▶ **Exercise brief**:
When the line with "Instruction: Check Блокировка" appears below, start repeating lines exactly, and keep going through the line with "Click the red EXIT icon in toolbar"; add nothing outside that span.

+ + + +

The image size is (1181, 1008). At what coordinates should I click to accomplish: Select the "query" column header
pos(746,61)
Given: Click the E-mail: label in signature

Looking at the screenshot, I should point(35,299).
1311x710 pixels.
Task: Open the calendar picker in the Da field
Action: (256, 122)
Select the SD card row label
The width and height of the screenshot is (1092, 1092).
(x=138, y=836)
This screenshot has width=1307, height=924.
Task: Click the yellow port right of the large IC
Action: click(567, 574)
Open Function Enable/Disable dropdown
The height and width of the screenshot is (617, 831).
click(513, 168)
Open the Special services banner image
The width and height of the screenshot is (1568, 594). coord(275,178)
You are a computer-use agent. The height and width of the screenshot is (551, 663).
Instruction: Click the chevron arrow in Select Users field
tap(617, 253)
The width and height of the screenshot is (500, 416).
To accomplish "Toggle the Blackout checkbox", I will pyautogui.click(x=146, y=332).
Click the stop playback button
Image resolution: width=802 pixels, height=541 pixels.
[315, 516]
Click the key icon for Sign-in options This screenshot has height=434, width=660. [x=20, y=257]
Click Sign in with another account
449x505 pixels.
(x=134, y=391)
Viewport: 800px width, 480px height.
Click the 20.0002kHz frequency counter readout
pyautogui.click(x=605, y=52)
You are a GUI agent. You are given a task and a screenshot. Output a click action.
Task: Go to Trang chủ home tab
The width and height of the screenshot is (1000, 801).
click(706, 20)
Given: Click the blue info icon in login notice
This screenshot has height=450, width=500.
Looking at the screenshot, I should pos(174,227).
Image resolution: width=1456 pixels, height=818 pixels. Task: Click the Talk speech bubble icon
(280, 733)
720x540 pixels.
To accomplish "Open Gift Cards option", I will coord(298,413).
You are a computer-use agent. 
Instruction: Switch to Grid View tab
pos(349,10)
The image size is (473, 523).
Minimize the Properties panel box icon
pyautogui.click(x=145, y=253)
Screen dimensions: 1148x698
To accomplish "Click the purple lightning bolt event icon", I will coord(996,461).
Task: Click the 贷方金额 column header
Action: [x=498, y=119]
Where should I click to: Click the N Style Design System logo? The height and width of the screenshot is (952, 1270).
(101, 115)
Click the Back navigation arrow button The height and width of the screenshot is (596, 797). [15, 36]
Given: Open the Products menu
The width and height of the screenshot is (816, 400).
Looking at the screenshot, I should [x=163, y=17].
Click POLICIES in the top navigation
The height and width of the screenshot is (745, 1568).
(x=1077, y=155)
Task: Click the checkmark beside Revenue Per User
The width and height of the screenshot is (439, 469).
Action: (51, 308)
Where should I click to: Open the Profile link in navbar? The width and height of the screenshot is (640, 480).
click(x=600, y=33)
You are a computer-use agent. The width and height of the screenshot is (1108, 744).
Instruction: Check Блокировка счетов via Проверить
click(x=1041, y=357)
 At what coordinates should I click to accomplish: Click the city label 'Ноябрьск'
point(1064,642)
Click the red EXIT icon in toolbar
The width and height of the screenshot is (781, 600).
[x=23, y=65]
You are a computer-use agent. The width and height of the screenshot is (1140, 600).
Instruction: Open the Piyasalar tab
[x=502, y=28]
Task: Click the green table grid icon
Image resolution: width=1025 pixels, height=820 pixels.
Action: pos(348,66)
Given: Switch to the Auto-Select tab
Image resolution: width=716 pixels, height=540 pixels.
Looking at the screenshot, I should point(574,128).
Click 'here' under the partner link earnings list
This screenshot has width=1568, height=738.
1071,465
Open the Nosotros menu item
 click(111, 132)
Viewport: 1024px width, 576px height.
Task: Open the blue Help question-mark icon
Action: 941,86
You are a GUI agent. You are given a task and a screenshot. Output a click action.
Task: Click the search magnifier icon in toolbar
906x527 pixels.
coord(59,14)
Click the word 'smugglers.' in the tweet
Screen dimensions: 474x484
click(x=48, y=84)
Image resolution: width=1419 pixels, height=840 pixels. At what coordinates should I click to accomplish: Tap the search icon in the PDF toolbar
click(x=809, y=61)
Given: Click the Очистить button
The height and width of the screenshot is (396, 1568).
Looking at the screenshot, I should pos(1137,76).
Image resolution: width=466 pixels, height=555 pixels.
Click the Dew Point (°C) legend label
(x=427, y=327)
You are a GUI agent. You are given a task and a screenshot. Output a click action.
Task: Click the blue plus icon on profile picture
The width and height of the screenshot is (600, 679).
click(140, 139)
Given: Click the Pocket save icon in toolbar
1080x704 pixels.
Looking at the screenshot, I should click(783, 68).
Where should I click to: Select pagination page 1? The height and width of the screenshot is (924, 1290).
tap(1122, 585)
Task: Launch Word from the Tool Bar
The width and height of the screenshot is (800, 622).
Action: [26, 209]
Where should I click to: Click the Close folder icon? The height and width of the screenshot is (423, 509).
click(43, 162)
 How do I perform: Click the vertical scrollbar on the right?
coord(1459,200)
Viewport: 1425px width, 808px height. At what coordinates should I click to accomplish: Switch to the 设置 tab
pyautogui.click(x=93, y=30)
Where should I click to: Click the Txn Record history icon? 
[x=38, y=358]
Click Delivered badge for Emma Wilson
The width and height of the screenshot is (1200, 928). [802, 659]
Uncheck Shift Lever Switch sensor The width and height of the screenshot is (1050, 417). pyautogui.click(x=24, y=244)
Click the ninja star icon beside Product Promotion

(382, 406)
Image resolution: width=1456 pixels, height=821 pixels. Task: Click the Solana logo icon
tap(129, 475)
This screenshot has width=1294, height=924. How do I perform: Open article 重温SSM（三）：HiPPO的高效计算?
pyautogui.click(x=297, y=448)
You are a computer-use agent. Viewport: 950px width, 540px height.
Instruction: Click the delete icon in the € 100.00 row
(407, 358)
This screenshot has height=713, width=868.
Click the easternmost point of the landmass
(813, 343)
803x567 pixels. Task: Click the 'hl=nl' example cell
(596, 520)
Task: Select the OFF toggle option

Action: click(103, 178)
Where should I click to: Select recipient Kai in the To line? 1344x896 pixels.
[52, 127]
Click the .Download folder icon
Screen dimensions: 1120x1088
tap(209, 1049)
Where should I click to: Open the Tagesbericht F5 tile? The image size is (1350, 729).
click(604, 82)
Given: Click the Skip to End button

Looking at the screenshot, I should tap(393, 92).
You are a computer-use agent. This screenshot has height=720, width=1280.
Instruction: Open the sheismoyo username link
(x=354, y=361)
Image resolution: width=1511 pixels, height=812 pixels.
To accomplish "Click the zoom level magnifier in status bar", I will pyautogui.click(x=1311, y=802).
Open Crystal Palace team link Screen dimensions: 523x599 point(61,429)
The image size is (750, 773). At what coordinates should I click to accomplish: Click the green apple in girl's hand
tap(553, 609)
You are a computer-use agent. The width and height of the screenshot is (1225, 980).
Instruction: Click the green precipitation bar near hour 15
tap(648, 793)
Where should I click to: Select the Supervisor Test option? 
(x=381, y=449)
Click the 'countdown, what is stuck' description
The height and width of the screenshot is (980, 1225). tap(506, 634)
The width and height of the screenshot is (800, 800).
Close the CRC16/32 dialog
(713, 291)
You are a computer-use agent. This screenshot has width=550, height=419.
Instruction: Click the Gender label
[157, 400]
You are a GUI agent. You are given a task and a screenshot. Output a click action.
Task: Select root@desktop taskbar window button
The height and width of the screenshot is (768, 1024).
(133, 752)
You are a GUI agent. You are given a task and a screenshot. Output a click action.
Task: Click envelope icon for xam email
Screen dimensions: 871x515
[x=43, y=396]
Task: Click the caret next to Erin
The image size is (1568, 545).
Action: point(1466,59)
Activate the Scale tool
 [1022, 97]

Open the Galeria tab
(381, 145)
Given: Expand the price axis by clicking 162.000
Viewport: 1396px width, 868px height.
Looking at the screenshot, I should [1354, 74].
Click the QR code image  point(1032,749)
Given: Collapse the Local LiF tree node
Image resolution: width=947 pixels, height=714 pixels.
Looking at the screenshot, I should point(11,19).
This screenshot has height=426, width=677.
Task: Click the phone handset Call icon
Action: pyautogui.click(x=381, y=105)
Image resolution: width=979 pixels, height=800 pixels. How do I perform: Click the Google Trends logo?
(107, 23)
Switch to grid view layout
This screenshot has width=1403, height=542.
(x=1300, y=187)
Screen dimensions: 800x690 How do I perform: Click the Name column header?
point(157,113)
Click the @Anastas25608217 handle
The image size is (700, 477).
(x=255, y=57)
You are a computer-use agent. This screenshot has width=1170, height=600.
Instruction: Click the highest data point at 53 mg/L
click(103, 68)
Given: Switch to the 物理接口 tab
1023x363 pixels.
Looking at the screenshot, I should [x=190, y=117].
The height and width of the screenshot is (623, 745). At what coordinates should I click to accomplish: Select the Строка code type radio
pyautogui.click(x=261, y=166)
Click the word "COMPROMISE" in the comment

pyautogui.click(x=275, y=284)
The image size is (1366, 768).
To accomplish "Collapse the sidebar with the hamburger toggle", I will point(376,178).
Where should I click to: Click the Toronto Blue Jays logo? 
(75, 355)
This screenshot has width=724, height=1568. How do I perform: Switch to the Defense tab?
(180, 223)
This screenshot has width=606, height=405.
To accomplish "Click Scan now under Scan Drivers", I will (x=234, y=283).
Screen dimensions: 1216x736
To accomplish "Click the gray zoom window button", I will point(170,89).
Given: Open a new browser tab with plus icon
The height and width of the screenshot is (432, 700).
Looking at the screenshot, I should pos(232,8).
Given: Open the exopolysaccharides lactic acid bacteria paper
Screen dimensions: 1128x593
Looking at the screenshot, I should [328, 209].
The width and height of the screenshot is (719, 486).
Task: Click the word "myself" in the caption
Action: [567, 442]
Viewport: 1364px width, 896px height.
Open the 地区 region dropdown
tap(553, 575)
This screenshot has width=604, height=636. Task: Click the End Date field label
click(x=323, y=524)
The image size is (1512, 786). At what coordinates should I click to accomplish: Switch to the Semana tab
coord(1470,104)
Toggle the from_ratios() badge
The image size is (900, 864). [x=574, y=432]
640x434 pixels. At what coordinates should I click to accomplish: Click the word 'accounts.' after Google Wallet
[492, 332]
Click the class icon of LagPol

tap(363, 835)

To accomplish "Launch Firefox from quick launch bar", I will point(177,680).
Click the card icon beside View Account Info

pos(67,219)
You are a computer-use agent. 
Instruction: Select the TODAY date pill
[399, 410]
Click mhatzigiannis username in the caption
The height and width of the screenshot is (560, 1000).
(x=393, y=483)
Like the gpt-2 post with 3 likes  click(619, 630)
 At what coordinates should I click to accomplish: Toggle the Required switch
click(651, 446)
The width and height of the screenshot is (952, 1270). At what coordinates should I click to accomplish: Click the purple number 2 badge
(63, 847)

+ + + +

▶ **Output for this exercise**:
Instruction: Check Блокировка счетов via Проверить
click(x=1041, y=357)
 At what coordinates should I click to accomplish: Click the city label 'Ноябрьск'
point(1064,642)
Click the red EXIT icon in toolbar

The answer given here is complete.